乳糜泻(coeliac disease, CeD)是一种由谷蛋白诱发的免疫介导性小肠损伤疾病,可引发多样化临床症状与并发症,偶可并发侵袭性T细胞淋巴瘤。其诊断主要依赖十二指肠活检的组织病理学检查,但不同病理医师间诊断一致性较差,且若患者近期谷蛋白摄入不足,活检可仅表现为极轻微异常,上述因素均会对诊断造成干扰。本研究针对乳糜泻患者的十二指肠活检样本,探讨了批量T细胞受体(T-cell receptor, TCR)测序在疾病诊断中的应用价值,并构建了全新的诊断算法。
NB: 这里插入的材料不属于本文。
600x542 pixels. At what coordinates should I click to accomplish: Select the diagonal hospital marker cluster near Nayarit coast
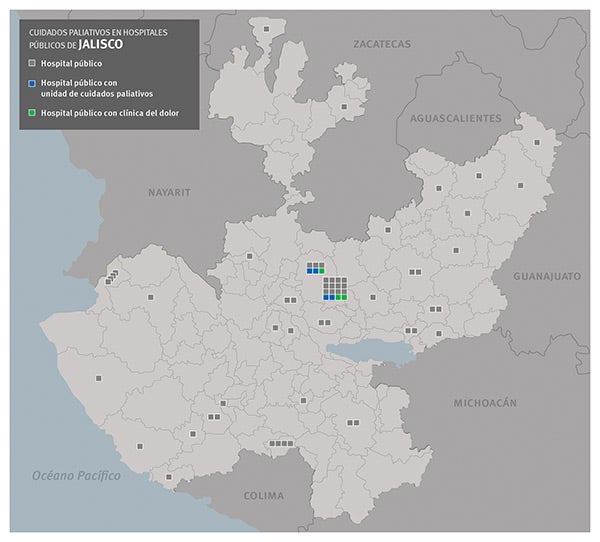(x=112, y=277)
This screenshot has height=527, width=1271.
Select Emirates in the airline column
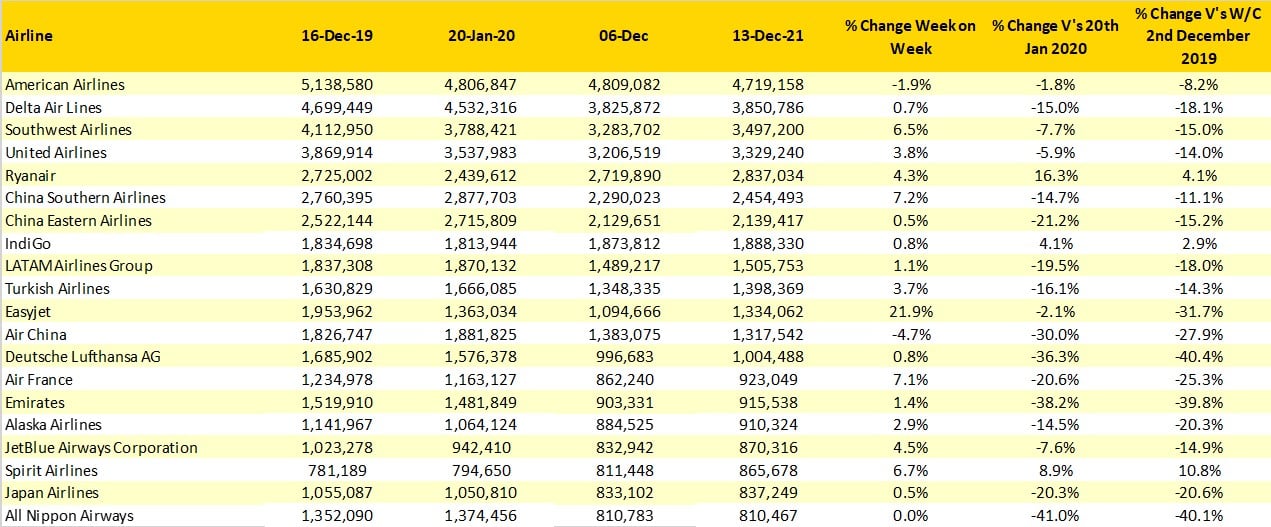click(x=35, y=402)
该算法依托基因组DNA模板的TCR-D(TRD)受体库数据,可100%(22/22)准确分类十二指肠活检样本,留一交叉验证(leave-one-out cross-validation, LOOCV)准确率达91%;依托TCR-G(TRG)受体库数据时,算法可94.4%(51/54)准确分类活检样本,留一交叉验证准确率为87%。值得注意的是,针对严格遵循无谷蛋白饮食的乳糜泻患者活检样本的TRG受体库分析,可实现准确分类,而当前主流诊断方法常会误判此类样本。本方法有望作为乳糜泻组织病理学诊断的补充方案,乃至替代现有组织病理诊断流程。
创建时间:
2020-08-03